Thursday, March 5, 2009
My mom was a nun. She couldn’t bust into song like Whoopi or fly like Sally Field, but for a decade of her life, she devoted her being to the man upstairs.
She joined a convent, or a nunnery, as I liked to call it, in Kansas City right after she graduated from college. She had graduated from the Catholic-affiliated Rockhurst University in Kansas City, Missouri, and majored in theology, so the righteous path to a convent wasn’t too much of a stretch.
Throughout my childhood and adolescence, her years of devotion would occasionally come up, mostly in the form of quirky stories and random anecdotes. Her accounts didn’t have much to do with her hours of prayer and scripture reading, though. The stories she told were filled with what most people don’t associate nuns with—fun.
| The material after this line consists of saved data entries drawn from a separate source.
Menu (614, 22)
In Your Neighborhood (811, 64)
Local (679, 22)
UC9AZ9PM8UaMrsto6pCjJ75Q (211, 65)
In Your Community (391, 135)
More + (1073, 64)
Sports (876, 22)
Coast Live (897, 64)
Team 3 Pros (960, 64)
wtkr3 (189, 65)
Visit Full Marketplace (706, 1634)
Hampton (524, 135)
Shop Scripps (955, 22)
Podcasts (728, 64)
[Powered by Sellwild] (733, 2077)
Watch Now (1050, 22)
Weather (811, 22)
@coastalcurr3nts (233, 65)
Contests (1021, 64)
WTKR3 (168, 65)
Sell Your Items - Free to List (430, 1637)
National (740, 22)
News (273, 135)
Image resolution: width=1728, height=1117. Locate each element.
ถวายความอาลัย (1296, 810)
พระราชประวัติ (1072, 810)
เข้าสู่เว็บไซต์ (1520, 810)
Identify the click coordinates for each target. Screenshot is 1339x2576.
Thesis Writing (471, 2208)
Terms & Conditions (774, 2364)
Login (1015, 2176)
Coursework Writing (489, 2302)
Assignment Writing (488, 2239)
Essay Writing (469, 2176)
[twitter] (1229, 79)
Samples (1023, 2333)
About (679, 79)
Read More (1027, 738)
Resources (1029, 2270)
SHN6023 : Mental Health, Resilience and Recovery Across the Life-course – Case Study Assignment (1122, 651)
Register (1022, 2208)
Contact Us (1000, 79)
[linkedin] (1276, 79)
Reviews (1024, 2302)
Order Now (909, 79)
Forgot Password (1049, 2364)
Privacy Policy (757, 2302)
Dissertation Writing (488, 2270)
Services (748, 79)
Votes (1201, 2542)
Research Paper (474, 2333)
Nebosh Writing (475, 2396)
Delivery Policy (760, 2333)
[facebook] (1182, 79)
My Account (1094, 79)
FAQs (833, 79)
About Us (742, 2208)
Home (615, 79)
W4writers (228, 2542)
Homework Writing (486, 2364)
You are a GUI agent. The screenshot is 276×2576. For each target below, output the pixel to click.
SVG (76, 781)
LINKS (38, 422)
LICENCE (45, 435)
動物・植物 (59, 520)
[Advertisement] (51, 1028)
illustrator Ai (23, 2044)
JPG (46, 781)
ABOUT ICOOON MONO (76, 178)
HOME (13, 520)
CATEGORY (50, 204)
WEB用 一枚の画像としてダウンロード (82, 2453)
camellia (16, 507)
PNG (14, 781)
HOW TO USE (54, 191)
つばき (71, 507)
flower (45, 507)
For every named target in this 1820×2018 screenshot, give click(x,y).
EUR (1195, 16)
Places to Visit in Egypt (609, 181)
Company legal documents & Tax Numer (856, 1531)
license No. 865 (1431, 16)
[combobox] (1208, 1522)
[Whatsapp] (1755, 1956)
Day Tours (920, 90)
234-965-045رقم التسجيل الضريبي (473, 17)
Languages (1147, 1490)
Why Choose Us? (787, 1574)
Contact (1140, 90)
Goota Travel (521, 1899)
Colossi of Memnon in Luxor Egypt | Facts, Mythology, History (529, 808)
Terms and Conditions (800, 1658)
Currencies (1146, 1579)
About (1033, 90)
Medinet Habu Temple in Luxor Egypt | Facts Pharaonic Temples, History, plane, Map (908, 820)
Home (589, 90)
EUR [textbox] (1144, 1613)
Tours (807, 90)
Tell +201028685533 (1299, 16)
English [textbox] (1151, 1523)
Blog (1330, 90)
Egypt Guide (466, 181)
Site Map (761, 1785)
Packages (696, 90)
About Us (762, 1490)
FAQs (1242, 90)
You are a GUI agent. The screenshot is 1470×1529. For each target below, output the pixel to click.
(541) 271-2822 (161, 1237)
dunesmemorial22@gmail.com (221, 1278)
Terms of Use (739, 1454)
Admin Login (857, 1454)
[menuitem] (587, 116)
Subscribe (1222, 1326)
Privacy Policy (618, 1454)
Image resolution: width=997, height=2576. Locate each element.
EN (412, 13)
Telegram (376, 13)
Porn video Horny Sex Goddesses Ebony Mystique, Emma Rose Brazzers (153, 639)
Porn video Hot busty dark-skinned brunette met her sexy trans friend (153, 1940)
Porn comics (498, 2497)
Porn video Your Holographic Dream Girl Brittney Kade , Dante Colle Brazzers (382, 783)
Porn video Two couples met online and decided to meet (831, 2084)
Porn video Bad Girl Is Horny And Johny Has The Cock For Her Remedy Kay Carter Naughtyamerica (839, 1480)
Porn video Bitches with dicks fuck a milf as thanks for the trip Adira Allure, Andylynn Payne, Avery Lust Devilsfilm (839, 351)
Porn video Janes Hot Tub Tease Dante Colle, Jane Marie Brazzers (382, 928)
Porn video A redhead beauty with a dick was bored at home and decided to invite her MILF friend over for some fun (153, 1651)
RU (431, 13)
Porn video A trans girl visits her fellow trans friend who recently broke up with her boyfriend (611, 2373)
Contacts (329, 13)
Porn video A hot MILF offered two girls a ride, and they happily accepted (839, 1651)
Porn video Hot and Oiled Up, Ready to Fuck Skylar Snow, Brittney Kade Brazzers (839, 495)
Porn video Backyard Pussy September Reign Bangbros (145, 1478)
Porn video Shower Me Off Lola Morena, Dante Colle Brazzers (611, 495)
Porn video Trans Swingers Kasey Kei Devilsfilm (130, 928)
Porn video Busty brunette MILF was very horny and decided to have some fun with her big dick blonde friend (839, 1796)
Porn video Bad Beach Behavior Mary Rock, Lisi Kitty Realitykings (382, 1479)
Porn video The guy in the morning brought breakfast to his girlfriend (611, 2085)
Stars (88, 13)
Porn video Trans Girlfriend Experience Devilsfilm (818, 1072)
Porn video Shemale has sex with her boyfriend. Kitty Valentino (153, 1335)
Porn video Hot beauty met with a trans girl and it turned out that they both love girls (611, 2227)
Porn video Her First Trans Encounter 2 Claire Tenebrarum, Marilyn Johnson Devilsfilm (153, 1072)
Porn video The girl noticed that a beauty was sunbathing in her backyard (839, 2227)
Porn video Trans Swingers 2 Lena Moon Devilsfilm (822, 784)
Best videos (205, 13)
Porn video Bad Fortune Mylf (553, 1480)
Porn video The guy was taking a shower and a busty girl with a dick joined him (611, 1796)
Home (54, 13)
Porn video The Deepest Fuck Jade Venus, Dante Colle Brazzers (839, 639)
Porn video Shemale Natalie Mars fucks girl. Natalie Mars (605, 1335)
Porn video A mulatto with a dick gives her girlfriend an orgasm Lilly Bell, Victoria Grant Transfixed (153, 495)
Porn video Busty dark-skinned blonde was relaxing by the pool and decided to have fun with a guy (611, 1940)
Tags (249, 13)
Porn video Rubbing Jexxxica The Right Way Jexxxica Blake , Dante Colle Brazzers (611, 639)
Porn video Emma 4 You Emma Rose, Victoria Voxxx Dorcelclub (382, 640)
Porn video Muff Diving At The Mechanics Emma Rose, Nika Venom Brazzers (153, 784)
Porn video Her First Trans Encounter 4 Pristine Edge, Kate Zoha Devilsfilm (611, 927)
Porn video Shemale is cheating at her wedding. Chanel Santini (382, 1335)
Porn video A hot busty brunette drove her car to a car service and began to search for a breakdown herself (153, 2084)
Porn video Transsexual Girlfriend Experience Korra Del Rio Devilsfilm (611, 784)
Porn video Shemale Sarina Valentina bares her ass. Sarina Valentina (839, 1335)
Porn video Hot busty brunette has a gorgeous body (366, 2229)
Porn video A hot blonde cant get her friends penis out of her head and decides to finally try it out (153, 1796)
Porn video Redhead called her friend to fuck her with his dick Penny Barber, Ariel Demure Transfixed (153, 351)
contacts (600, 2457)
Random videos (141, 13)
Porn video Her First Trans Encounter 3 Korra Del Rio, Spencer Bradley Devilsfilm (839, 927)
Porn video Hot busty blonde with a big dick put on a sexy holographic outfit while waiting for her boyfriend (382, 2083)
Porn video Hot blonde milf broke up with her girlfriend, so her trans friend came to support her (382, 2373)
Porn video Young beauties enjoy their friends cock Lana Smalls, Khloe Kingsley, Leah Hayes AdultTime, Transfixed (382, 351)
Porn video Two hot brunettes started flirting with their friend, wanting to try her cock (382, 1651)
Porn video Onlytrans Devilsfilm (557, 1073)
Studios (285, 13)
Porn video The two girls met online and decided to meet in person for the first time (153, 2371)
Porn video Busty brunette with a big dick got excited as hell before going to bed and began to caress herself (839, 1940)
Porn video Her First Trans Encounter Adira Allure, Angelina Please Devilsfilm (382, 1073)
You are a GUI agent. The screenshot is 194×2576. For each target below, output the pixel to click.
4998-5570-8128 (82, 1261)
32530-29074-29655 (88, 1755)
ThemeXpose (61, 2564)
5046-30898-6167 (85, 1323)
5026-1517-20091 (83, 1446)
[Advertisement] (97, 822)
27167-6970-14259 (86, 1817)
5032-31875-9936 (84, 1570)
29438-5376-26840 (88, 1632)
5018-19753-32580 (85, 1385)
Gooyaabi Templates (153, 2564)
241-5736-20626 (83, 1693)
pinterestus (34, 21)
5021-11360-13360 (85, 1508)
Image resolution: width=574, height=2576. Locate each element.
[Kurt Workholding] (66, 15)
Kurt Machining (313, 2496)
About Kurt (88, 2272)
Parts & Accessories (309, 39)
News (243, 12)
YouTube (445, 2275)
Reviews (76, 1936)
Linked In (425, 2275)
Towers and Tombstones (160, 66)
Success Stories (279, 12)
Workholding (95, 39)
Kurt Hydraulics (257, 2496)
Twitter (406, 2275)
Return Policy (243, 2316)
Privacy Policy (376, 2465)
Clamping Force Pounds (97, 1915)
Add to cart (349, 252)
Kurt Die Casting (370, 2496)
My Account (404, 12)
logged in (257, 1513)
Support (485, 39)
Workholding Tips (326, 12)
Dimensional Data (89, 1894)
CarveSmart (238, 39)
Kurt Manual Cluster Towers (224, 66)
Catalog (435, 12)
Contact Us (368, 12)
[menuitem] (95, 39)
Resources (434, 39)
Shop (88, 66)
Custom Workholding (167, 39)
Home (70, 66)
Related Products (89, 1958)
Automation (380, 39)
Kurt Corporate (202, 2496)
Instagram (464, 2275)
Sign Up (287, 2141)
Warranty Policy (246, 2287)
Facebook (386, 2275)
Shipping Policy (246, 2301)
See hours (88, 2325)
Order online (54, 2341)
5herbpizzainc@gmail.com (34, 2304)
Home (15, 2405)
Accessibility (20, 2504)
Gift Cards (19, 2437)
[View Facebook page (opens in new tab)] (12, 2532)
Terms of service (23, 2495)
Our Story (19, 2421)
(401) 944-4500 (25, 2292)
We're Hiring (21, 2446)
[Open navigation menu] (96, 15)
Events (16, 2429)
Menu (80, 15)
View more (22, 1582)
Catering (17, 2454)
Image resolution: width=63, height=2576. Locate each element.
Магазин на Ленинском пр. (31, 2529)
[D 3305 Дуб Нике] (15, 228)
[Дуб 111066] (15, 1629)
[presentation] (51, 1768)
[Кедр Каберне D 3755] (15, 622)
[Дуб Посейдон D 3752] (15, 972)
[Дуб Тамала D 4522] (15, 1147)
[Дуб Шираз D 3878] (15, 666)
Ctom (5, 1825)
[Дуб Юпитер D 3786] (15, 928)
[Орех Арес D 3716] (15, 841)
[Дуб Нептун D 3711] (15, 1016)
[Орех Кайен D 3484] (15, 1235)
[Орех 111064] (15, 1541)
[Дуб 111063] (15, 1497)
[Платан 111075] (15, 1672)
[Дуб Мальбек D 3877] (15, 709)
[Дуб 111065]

Whether it be occasionally sneaking to a local pub or harmless pranks she played on other nuns and priests, her stories made it sound as if swearing off men wasn’t so bad.
She’d always drive the point home to me that she didn’t leave the vocation for love or a man. She left because the nuns were corrupt (or at least that’s what I told other people). After 10 years, she felt her calling had expired and what she had set out to do hadn’t materialized. She still went to church every weekend for the rest of her life, but knew her life as a nun got the shaft when her role as a mother took over.
Check out Kelly’s short on page 4 about the performance of Doubt that’s playing in Lawrence this weekend. My mom was thankfully never as strict or cold as the main nun in the play, Sister Aloysius Beauvier, but maybe she would have eventually got there if she stuck with it.
I also always used her former vocation to my advantage. When instructors would say on the first day of classes, “Tell the class something interesting about yourself,” I happily offered up my mom’s former calling. The class and instructor were so fascinated with this disclosure that they never noticed my mom being a nun wasn’t actually about me.
And maybe that’s what I learned from my mom: You’re only as interesting as the people you know. After all, we can’t all be singing or flying nuns.